* Assignment *
Within the records below, find each line with the word "area" and copy it out.

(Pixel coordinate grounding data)
* * *

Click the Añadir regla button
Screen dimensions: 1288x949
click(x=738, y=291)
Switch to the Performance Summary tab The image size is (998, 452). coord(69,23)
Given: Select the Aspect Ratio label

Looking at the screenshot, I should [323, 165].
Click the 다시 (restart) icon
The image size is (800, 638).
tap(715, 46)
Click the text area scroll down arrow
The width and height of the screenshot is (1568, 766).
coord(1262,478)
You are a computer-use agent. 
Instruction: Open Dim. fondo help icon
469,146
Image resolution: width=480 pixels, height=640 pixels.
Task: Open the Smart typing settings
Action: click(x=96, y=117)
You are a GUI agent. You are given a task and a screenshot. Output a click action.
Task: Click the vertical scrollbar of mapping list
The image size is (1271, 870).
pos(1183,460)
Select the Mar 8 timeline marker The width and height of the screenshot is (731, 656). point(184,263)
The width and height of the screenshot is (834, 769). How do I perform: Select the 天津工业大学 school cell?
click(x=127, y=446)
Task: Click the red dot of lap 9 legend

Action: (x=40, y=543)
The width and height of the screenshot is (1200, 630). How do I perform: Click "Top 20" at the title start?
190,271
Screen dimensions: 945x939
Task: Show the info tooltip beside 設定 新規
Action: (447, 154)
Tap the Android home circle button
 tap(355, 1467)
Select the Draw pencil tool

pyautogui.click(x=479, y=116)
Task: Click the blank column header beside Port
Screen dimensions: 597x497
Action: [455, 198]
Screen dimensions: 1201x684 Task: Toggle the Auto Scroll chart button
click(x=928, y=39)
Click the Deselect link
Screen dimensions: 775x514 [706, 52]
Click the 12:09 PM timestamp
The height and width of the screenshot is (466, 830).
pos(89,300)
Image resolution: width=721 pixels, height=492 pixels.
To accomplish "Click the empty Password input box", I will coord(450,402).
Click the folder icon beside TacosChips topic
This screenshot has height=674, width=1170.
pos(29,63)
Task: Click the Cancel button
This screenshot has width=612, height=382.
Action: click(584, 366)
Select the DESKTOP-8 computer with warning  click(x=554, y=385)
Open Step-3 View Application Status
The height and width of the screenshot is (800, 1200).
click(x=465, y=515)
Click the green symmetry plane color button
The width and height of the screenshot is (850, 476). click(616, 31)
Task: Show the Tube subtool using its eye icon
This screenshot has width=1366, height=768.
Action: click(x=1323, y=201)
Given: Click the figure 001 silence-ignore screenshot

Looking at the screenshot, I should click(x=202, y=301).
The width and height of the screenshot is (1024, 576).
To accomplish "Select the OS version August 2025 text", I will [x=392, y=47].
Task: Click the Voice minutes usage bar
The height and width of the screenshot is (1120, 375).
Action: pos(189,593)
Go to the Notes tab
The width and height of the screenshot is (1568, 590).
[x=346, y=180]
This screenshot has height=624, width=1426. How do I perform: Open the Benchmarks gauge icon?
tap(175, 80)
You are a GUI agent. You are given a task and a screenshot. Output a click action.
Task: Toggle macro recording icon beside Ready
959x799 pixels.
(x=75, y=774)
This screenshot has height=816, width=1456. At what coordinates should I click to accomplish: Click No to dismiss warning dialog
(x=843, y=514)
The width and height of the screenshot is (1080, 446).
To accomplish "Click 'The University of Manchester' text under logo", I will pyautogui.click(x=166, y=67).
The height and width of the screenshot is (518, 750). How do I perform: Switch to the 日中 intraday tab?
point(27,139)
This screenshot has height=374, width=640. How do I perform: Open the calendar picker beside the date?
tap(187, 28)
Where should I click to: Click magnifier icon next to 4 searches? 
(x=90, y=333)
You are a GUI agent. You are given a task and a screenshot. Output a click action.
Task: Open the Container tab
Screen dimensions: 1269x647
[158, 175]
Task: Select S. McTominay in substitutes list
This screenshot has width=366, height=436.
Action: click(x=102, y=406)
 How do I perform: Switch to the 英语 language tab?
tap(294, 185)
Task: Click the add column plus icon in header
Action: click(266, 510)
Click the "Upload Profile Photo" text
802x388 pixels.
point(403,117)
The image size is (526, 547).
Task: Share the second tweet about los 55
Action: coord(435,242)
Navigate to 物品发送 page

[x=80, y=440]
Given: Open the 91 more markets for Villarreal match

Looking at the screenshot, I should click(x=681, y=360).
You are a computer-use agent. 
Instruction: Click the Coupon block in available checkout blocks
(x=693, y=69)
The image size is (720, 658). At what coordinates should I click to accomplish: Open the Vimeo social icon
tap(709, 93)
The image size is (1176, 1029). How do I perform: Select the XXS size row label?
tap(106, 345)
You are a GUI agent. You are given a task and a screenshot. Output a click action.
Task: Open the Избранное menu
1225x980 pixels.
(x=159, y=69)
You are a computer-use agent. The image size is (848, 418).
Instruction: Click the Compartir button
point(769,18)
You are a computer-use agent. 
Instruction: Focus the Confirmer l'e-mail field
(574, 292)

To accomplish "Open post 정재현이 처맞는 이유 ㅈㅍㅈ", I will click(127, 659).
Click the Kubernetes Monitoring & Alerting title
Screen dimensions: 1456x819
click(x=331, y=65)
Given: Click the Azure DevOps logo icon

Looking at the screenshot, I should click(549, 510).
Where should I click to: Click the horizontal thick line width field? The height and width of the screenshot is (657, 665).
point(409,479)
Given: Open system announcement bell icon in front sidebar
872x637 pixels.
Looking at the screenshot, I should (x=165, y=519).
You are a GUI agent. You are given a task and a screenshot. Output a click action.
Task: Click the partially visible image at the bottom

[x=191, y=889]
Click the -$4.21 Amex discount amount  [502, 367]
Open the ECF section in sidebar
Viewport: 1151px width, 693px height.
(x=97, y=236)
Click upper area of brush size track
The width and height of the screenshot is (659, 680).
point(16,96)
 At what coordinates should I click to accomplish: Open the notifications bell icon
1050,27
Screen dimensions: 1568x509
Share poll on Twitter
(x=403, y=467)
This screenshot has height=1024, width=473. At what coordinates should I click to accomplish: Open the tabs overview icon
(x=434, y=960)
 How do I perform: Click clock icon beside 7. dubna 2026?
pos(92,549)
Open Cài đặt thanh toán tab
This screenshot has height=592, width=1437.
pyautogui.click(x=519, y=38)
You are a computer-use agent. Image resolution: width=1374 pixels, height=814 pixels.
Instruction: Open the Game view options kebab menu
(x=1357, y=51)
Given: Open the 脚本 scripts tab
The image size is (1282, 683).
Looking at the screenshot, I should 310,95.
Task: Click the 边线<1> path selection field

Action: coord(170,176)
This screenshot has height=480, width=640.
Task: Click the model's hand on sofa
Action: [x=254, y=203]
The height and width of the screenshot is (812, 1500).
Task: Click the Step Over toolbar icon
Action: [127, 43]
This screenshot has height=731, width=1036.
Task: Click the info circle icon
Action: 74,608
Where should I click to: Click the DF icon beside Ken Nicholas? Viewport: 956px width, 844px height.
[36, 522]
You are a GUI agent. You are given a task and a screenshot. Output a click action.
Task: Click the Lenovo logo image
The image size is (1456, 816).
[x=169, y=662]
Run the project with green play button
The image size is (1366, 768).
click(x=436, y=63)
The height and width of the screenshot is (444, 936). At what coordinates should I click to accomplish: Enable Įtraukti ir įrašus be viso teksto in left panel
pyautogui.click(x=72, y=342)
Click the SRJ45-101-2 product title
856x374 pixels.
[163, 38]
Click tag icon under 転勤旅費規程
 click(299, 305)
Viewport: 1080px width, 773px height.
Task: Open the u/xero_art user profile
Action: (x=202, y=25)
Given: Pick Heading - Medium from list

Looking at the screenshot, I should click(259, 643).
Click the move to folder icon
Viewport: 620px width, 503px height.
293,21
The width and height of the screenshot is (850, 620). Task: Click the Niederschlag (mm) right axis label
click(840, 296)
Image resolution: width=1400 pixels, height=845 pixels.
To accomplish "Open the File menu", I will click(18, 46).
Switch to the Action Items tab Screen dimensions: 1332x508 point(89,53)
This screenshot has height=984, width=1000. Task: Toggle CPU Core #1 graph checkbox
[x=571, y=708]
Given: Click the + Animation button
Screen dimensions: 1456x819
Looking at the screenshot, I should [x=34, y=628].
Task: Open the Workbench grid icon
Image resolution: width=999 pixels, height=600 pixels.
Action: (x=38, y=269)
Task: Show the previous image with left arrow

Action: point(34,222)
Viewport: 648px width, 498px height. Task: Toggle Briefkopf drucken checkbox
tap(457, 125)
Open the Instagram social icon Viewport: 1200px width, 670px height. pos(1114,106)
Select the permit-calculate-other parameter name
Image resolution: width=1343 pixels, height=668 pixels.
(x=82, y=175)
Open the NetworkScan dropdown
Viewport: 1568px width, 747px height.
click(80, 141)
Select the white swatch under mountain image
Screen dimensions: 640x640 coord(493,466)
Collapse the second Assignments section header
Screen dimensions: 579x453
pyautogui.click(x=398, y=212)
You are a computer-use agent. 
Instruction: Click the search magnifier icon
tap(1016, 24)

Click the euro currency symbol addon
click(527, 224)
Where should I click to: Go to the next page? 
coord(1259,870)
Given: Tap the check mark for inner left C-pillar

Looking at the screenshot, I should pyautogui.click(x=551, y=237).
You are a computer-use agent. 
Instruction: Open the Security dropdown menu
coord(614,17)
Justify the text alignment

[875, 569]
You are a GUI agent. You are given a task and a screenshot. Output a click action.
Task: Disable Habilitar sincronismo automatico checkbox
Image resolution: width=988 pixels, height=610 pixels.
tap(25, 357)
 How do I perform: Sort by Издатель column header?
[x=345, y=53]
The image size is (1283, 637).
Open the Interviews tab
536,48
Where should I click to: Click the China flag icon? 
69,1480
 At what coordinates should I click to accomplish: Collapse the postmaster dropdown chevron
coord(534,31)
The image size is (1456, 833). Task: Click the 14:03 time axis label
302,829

* * *

* Result for this exercise *
Click the text area scroll down arrow
Click upper area of brush size track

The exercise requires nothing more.